Standing for the Wrong Reasons
Looking back nostalgically on my grade-school days, I remember learning about patriotism and what makes our country so special. We are taught about the significance of our constitutional freedoms and our unwavering commitment to democracy. We learn about the vision of our forefathers – to create a nation built on justice and equality.
Apparently this seemingly “textbook” definition is no longer universally accepted. In a recent tweet storm, President Donald Trump bashed Colin Kaepernick and other NFL players for refusing to stand during the national anthem. Since taking a knee during the national anthem more than a year ago, Kaepernick has been slandered for disrespecting our flag and our military. His critics will say he is un-American, and has no place in the National Football League so long as he continues to kneel.
And yet, the impetus behind Kaepernick’s anthem protest could not be more American. Following a string of incidents of police brutality that made national waves, Kaepernick elected not to stand in an attempt to shed light on the very real problem of systemic racial injustice within our nation. His protest is one that holds extremely righteous and honorable roots. Even if one does not agree with Kaepernick’s motivation, I struggle to understand how his desire to push for justice and equality could be marred as unpatriotic. The desire to create positive change and uplift fellow Americans should never receive scrutiny.
Perhaps the problem is that we have lost sight of what it means to be American.Standing for the anthem does not make one an American. Rather, it is a commitment to protecting and upholding our fundamental values of justice and equality that makes someone a true patriot.
Why do our President and members of the Republican party continue to display a lack of commitment to these basic values by failing to acknowledge the simple reason behind Kaepernick’s protest? Across our nation, black athletes are kneeling and subsequently sending a message that people of color are being treated unjustly. When we ignore their cries and instead focus on a flag, their point becomes even clearer. Our fundamental American values tell us that the equality and well being of all citizens is of infinitely greater importance than stars and stripes on fabric.
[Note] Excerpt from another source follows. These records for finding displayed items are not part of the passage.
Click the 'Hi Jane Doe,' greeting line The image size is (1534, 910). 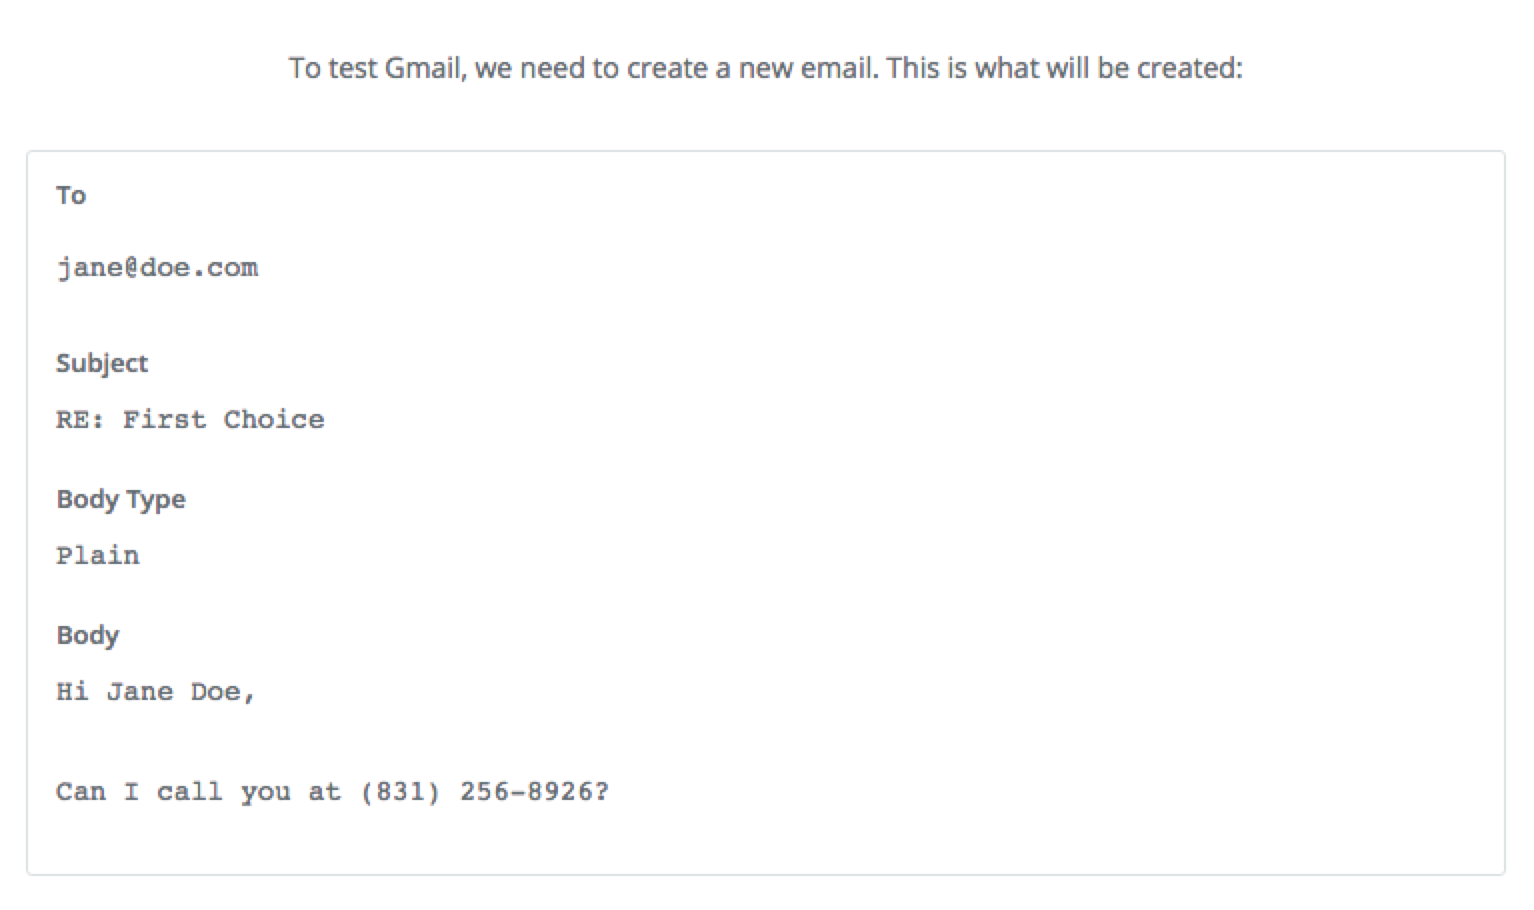point(156,692)
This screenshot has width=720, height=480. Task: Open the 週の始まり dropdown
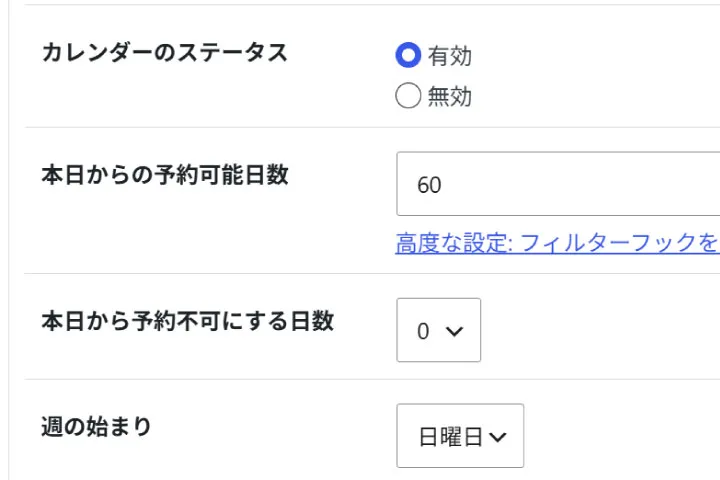tap(460, 435)
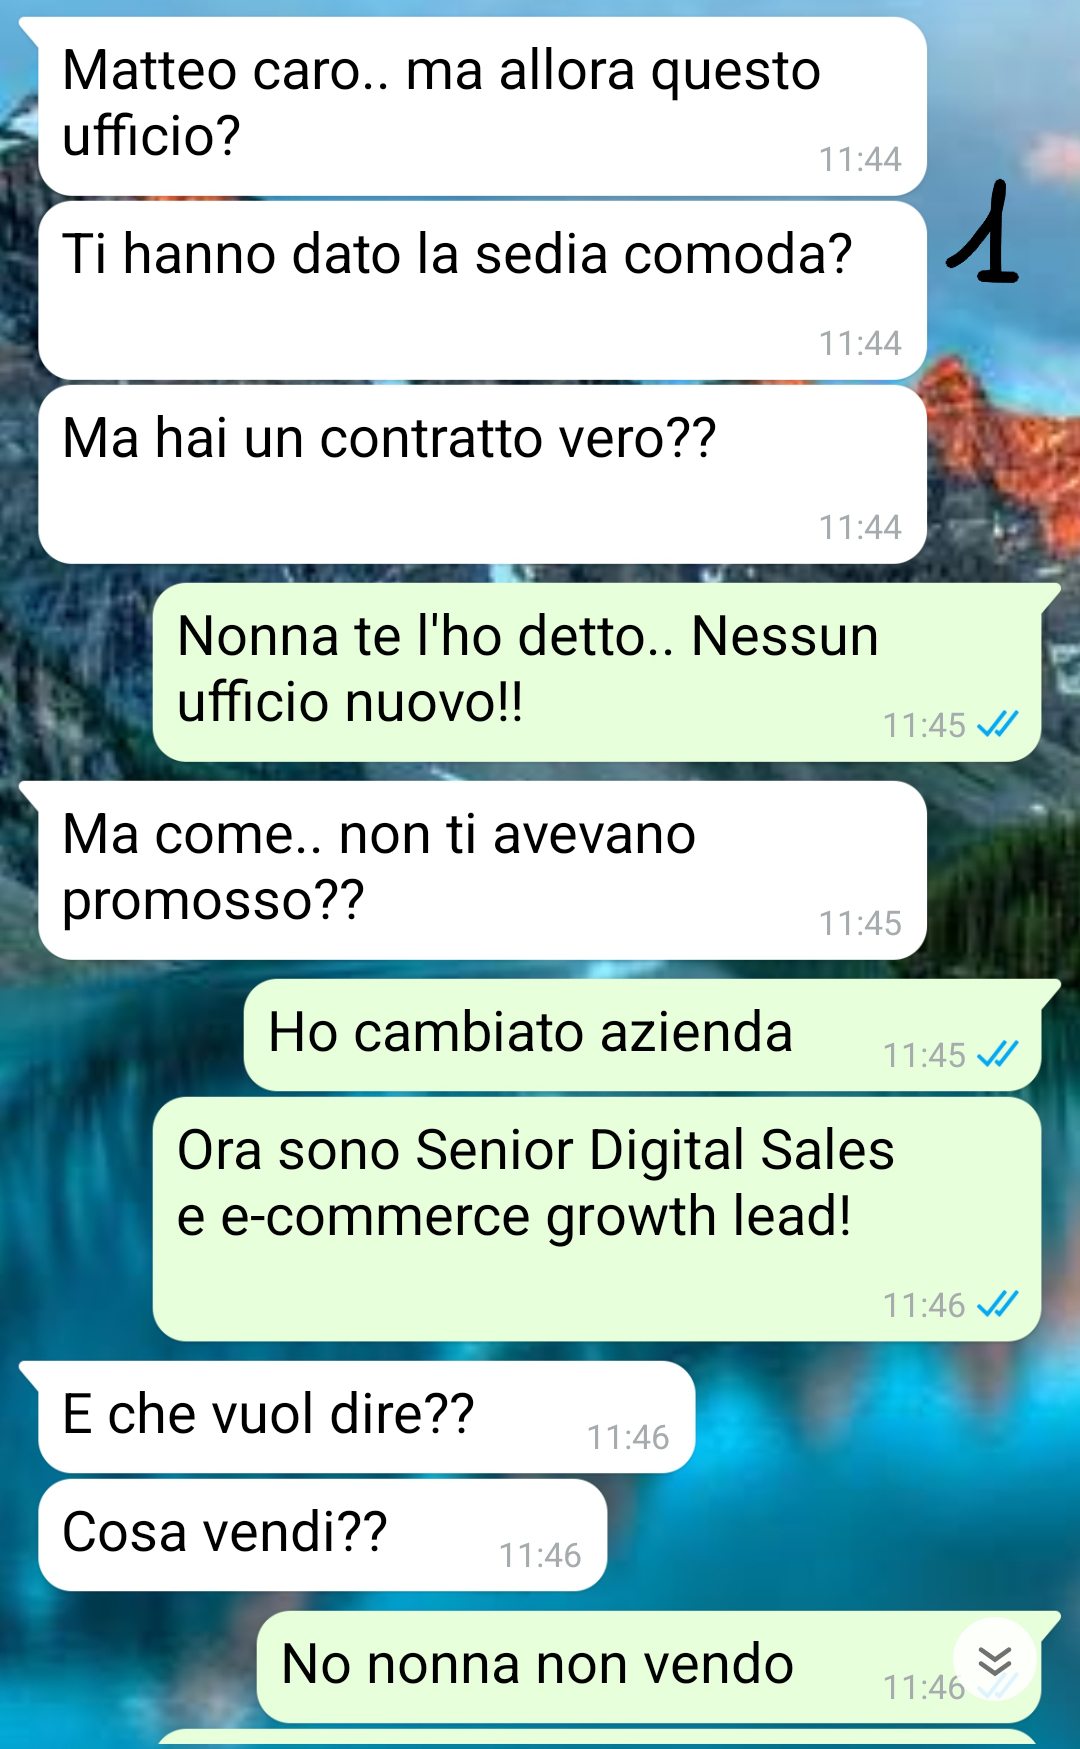Select message 'Nonna te l'ho detto..'
The height and width of the screenshot is (1749, 1080).
pos(597,673)
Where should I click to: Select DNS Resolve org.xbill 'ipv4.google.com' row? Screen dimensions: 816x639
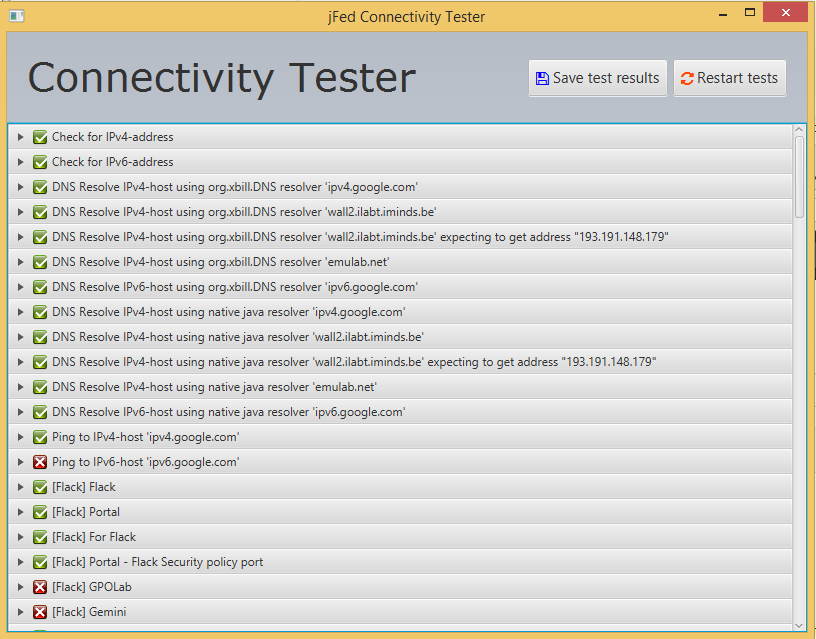[400, 187]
It is awfully telling that those who place such an emphasis on standing for the anthem simultaneously fail to take a stand against racial inequality.
I don’t mean to reduce our flag to utter insignificance. However, it is clear that we must reassess why we stand before it. We stand before it not because we appreciate Betsy Ross’s design, but because we believe in what it stands for. Without our freedoms, the flag is reduced to a cloth. If we don’t uphold our American values, the anthem is merely a song.
Americans should stand for our anthem and flag because they are proud of what it represents. If there are members of our union who elect not to stand, that should be a problem – not because they aren’t standing, but because of why they aren’t standing.